> [What you are asked to do]
Print the lines below word for word, beginning with the first and ending with the line that holds "Screen dimensions: 1456x819", and skip every picture.

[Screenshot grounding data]
Content starts

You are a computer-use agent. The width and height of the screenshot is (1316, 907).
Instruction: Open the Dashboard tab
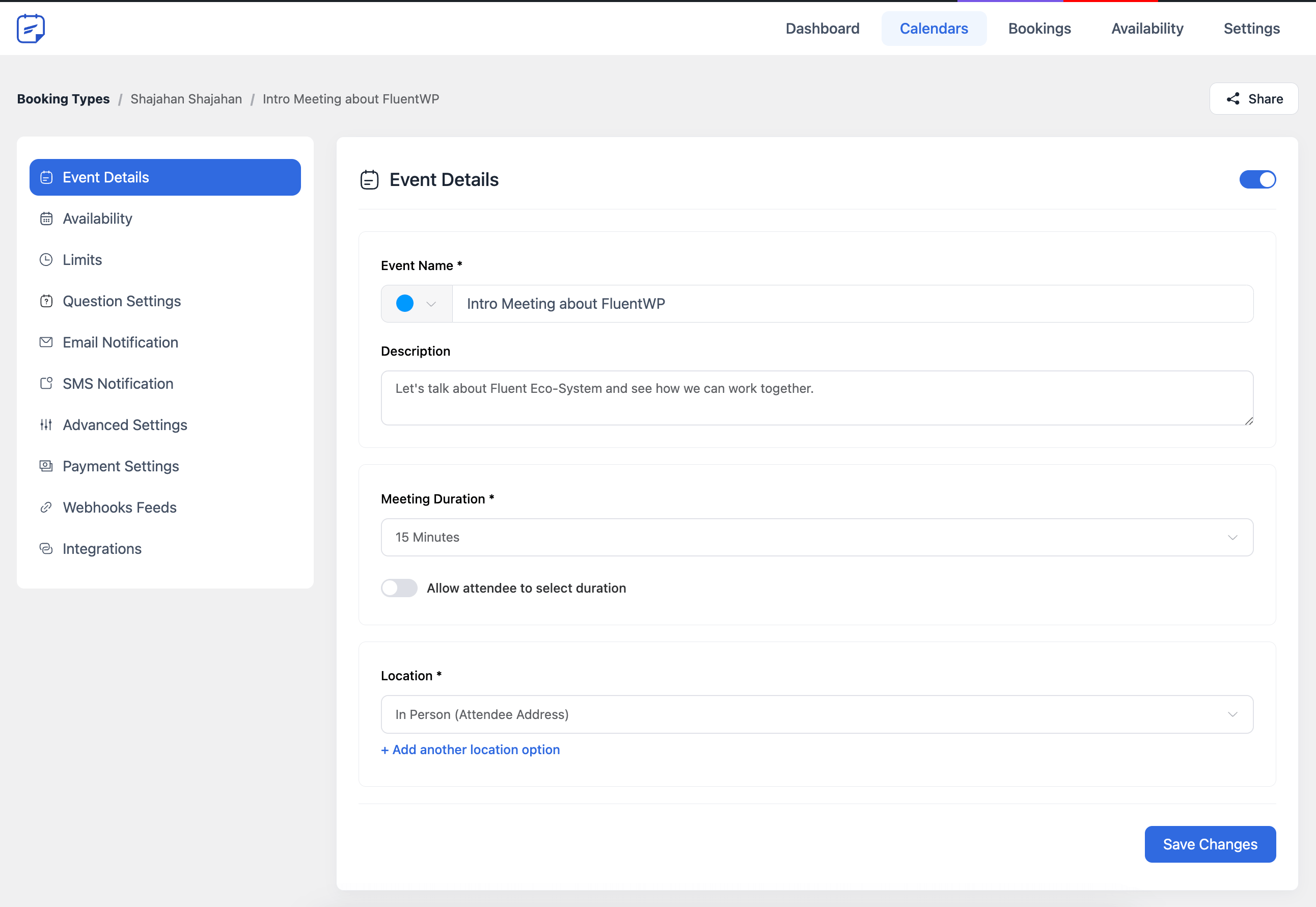(822, 29)
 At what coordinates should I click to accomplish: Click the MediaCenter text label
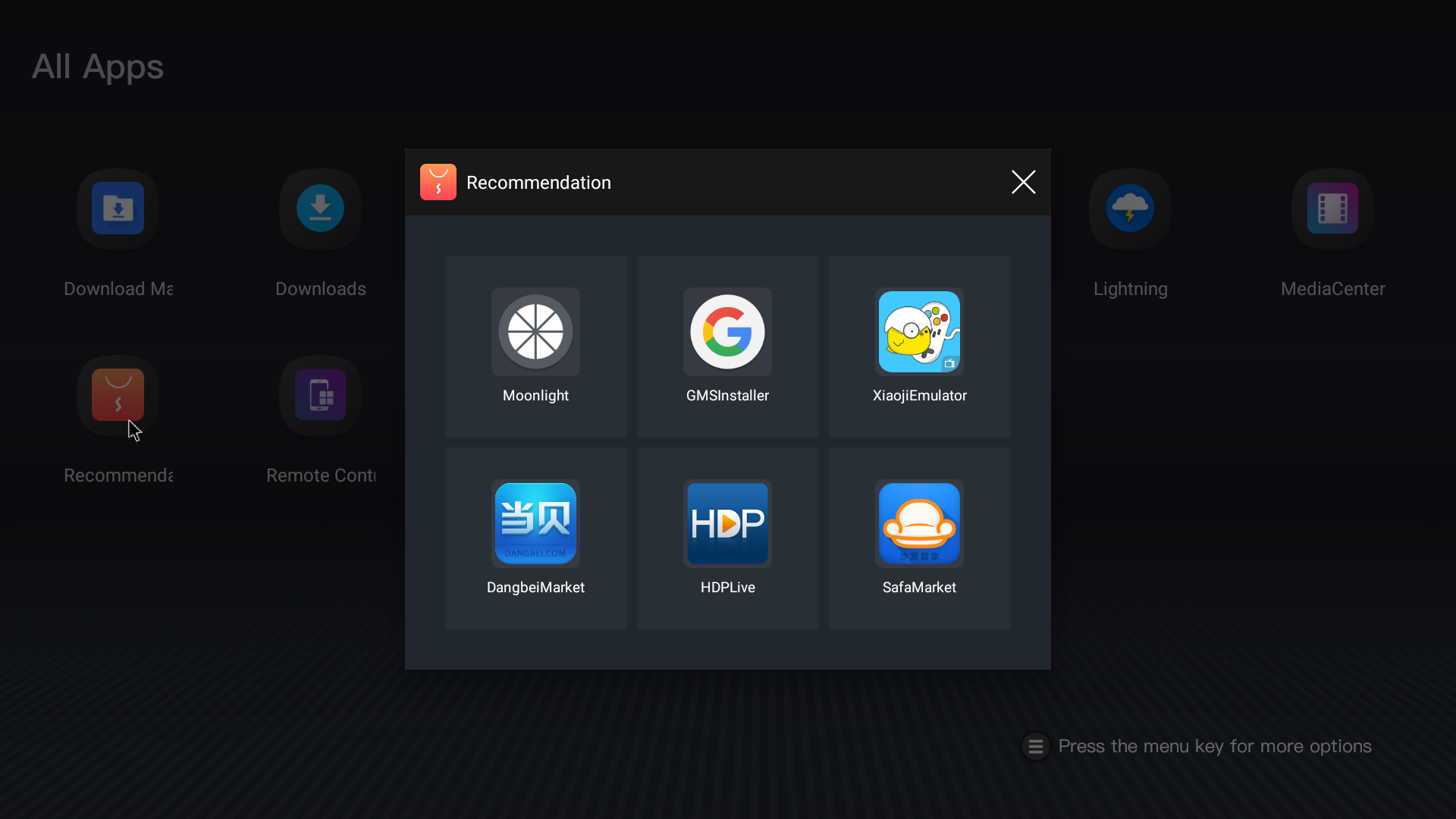point(1332,289)
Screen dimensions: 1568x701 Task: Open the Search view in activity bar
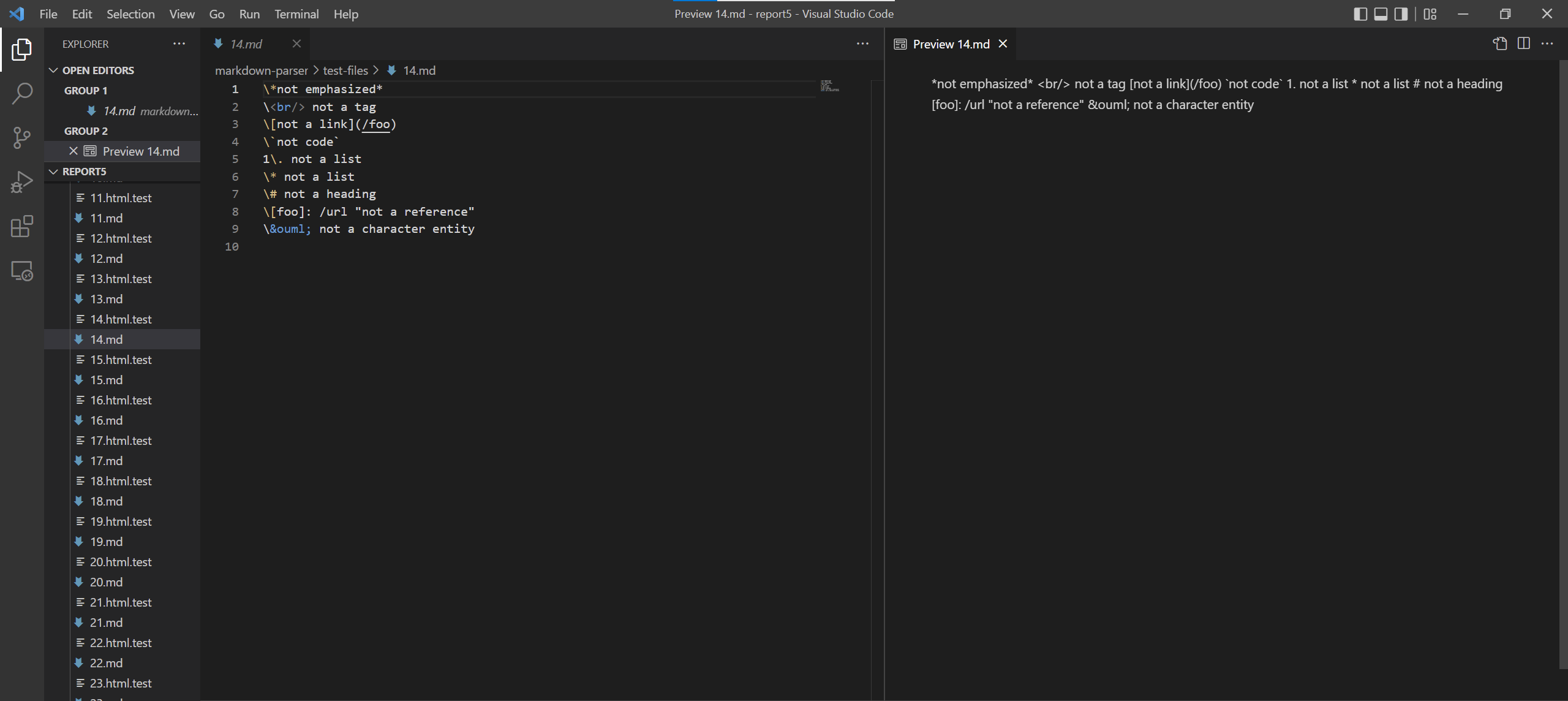point(22,94)
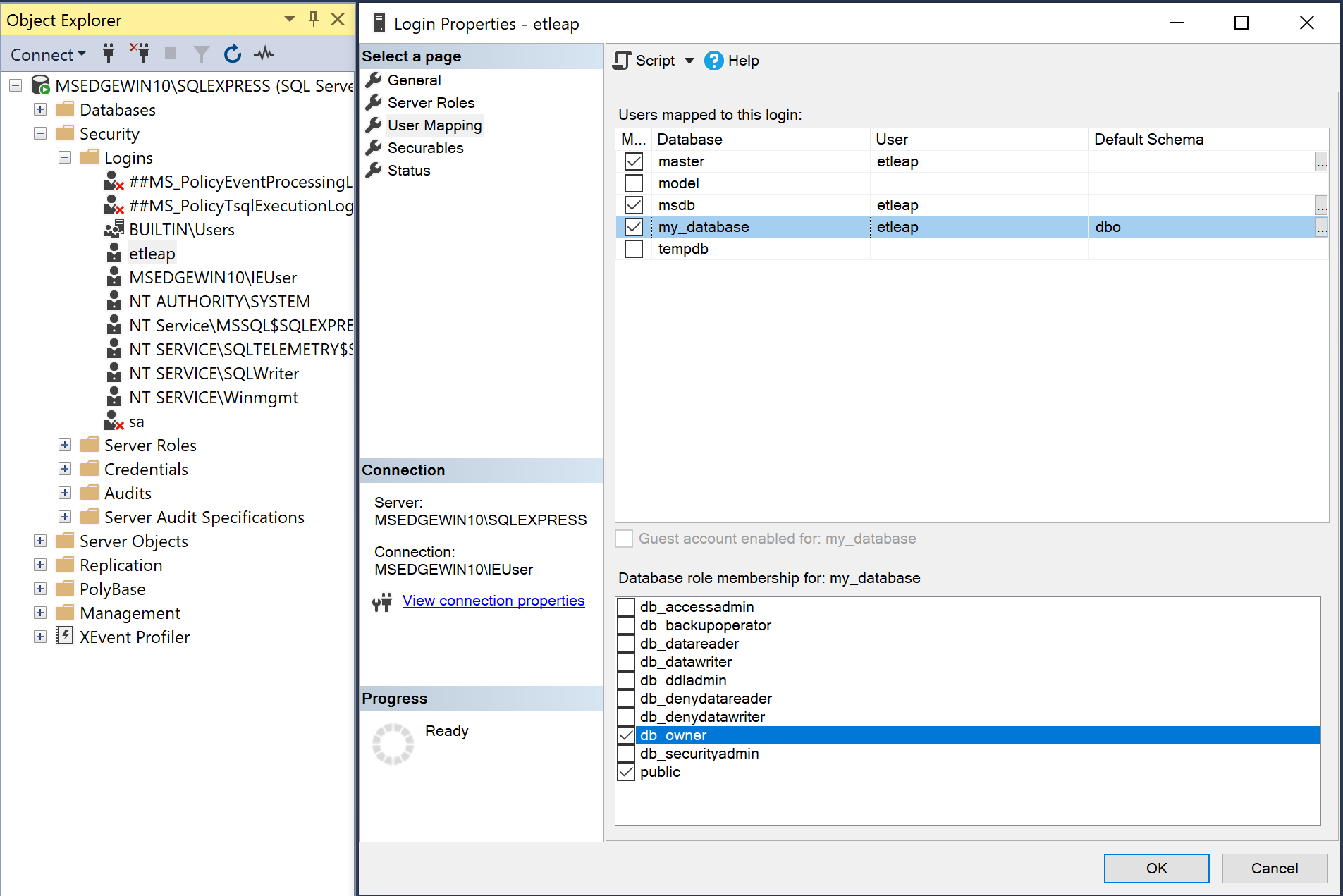Open the Status page
This screenshot has width=1343, height=896.
(x=408, y=170)
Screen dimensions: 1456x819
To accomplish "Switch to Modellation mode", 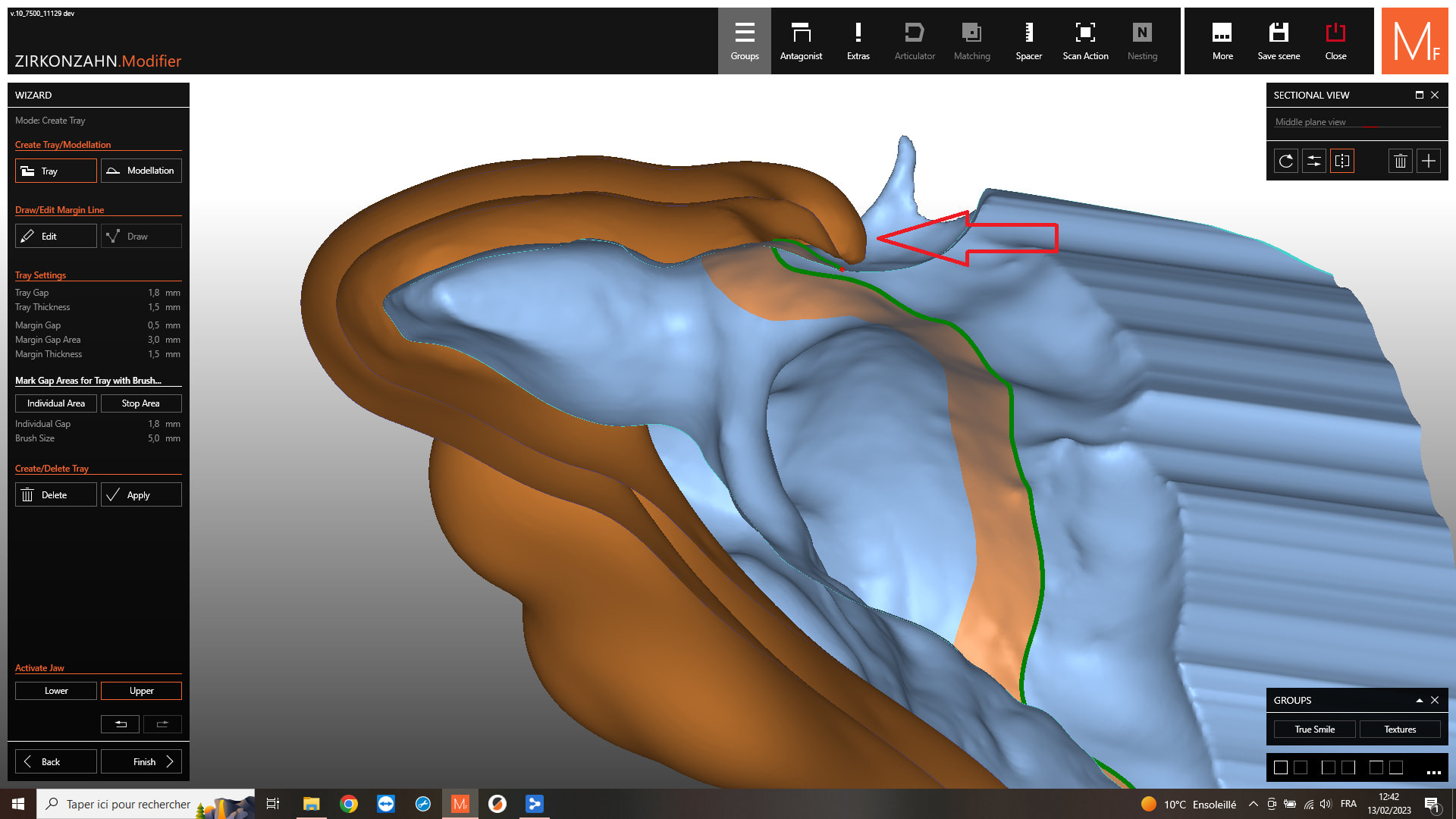I will 141,171.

Content ends

> [Answer below]
You are a computer-use agent. The width and height of the screenshot is (1316, 907).
Instruction: Open the Dashboard tab
(822, 29)
 At what coordinates should I click to accomplish: Click the MediaCenter text label
point(1332,289)
Screen dimensions: 1568x701 Task: Open the Search view in activity bar
point(22,94)
Open the Status page
This screenshot has width=1343, height=896.
(x=408, y=170)
Screen dimensions: 1456x819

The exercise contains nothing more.